Made Scientific, a US-based cell therapy contract development and manufacturing organisation (CDMO), and Sentinel BioTherapeutics, a clinical-stage biotechnology company advancing encapsulated cell-based immunotherapies for solid tumours, on Tuesday announced a strategic manufacturing partnership to support the Phase I/II clinical development of Sentinel's SENT-001.

SENT-001 is an allogeneic, encapsulated cell therapy leveraging genetically engineered allogeneic ARPE-19 cells to enable localised delivery of native human IL-2 (interleukin-2) to the peritoneal or pleural cavities. The therapy was previously evaluated in a multicentre, open-label Phase I study for patients with high-grade serous adenocarcinoma of the ovary, fallopian tube, or primary peritoneum.

Sentinel BioTherapeutics is the first spinout company of RBL LLC, a Houston-based biotech accelerator focused on accelerating novel therapeutic delivery technologies to clinic.

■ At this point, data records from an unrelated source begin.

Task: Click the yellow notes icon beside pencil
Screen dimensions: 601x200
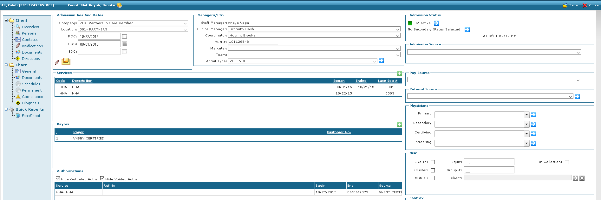Action: point(66,61)
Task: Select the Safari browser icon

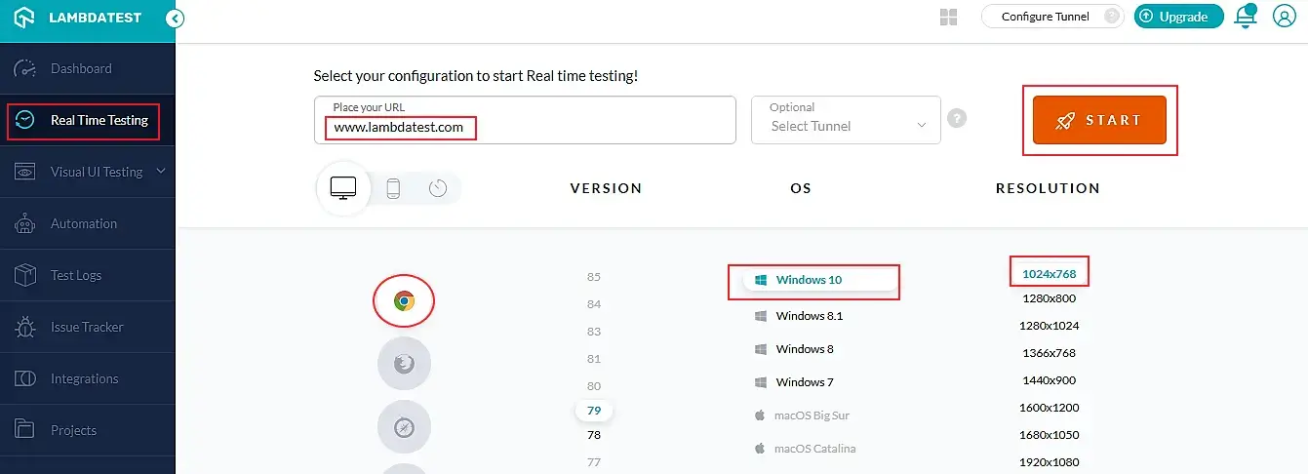Action: [404, 426]
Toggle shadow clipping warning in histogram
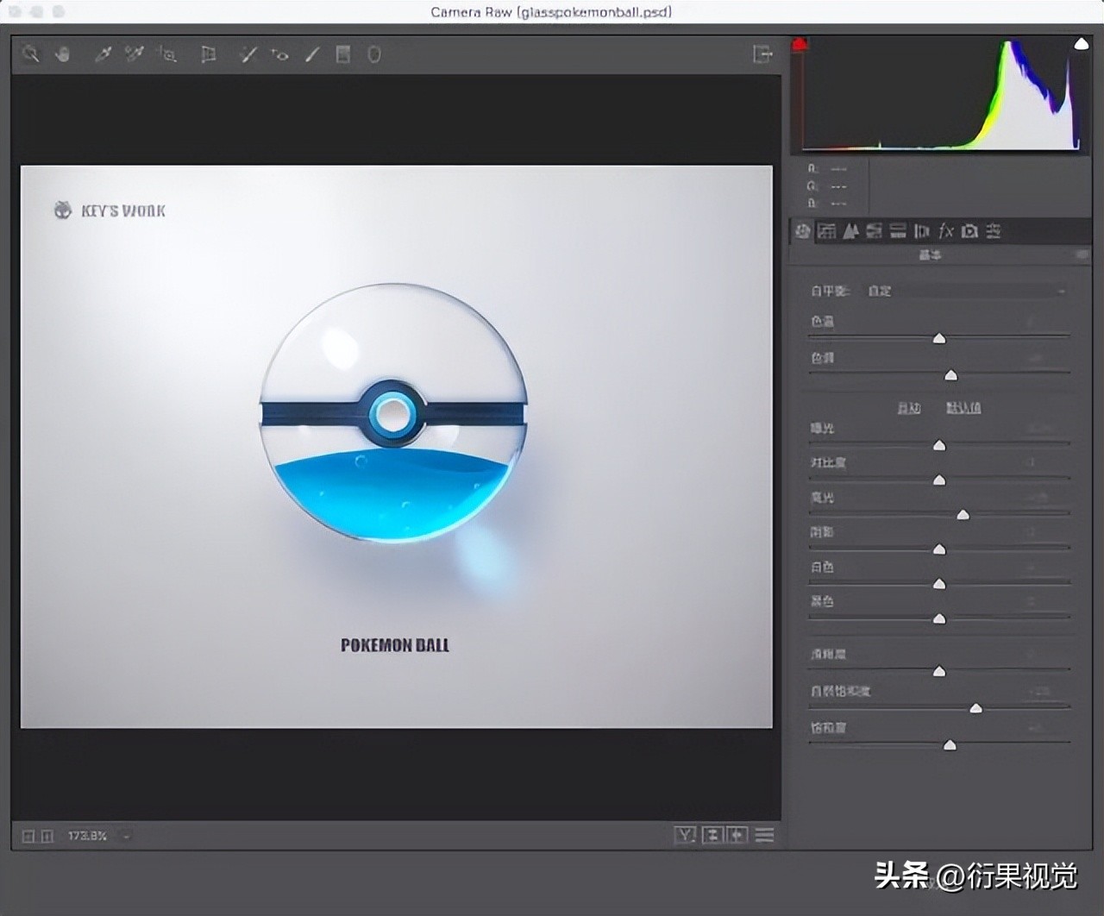Viewport: 1104px width, 916px height. tap(800, 44)
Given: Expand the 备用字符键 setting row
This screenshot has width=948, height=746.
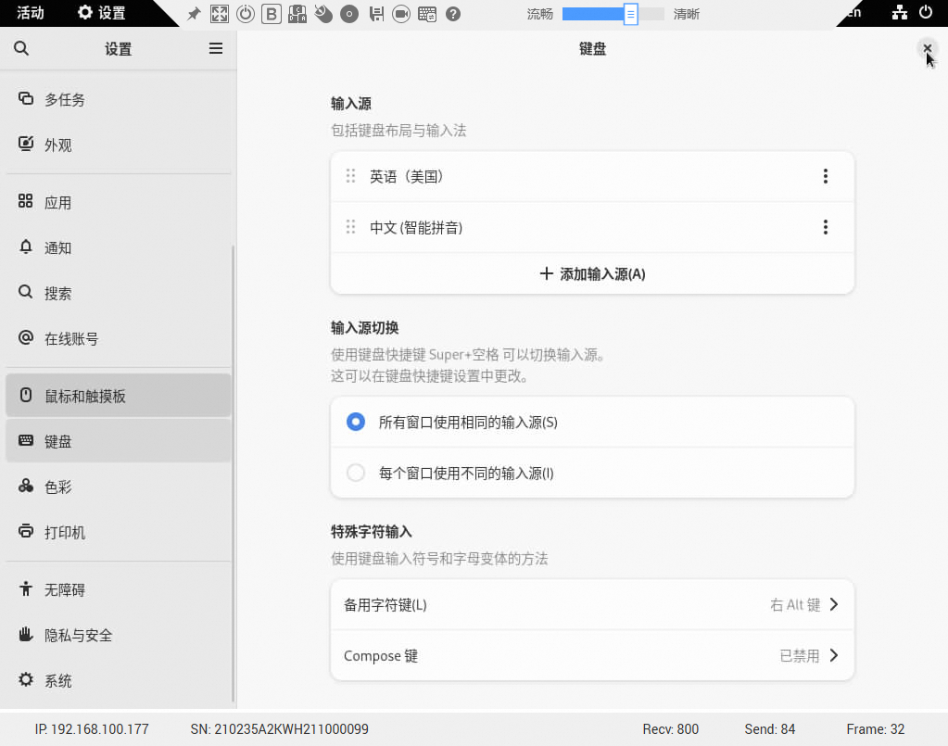Looking at the screenshot, I should pos(592,605).
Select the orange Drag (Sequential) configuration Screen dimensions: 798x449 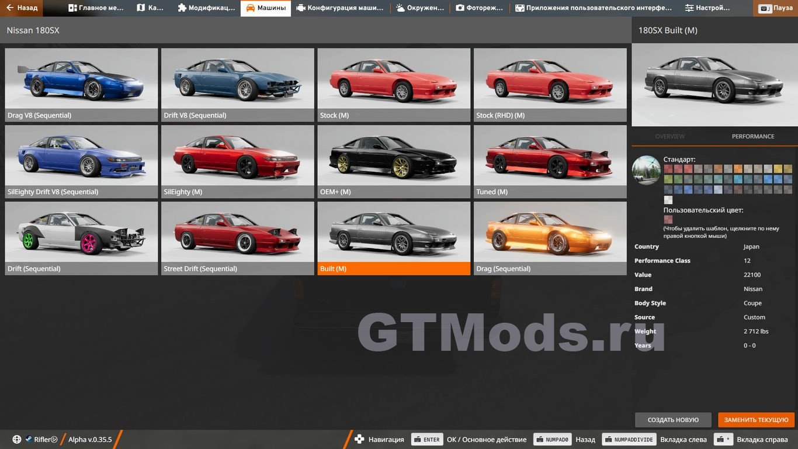(x=550, y=238)
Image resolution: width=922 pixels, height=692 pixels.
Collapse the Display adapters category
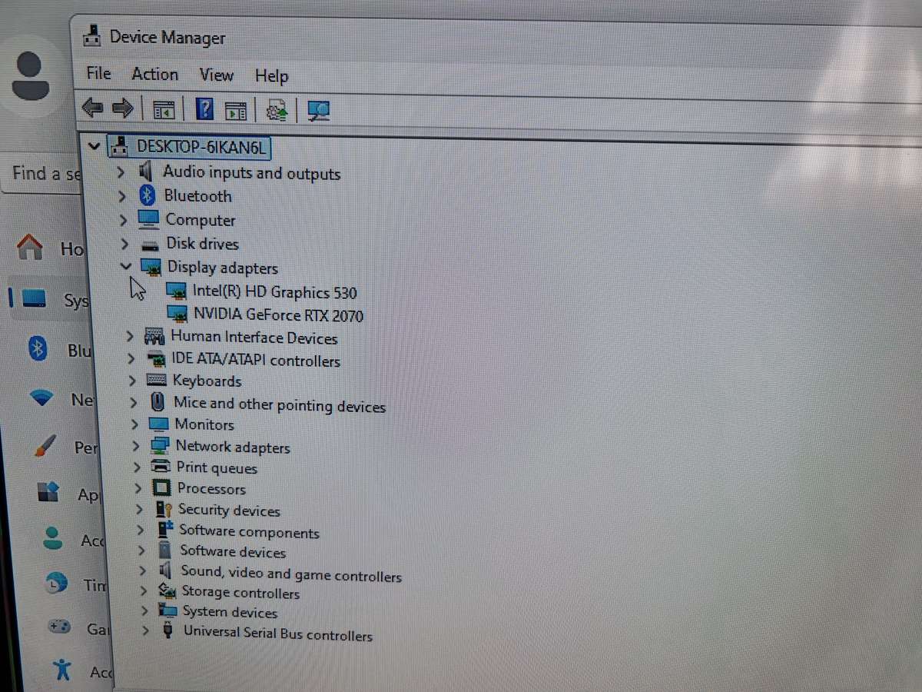[127, 267]
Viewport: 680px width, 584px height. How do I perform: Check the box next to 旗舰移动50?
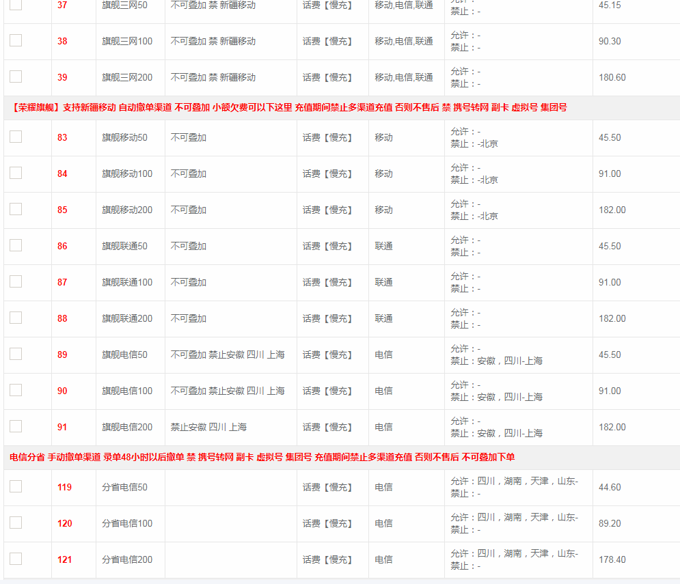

As part of the collaboration, Made Scientific will establish a new GMP Master Cell Bank and support both process optimisation and clinical GMP drug product manufacturing of SENT-001 as an off-the-shelf product, enabling Sentinel's phase I/II study to include re-dosing and combinations with targeted immunotherapy drugs. The drug product manufacturing strategy introduces a closed, scalable production model designed to enhance operational efficiency, increase throughput, and reduce both manufacturing time and overall cost of goods. This approach is intended to facilitate clinical scalability and also to strengthen the therapy's long-term economic sustainability by automating manufacturing workflows, minimising resource requirements, and maximising drug product yield.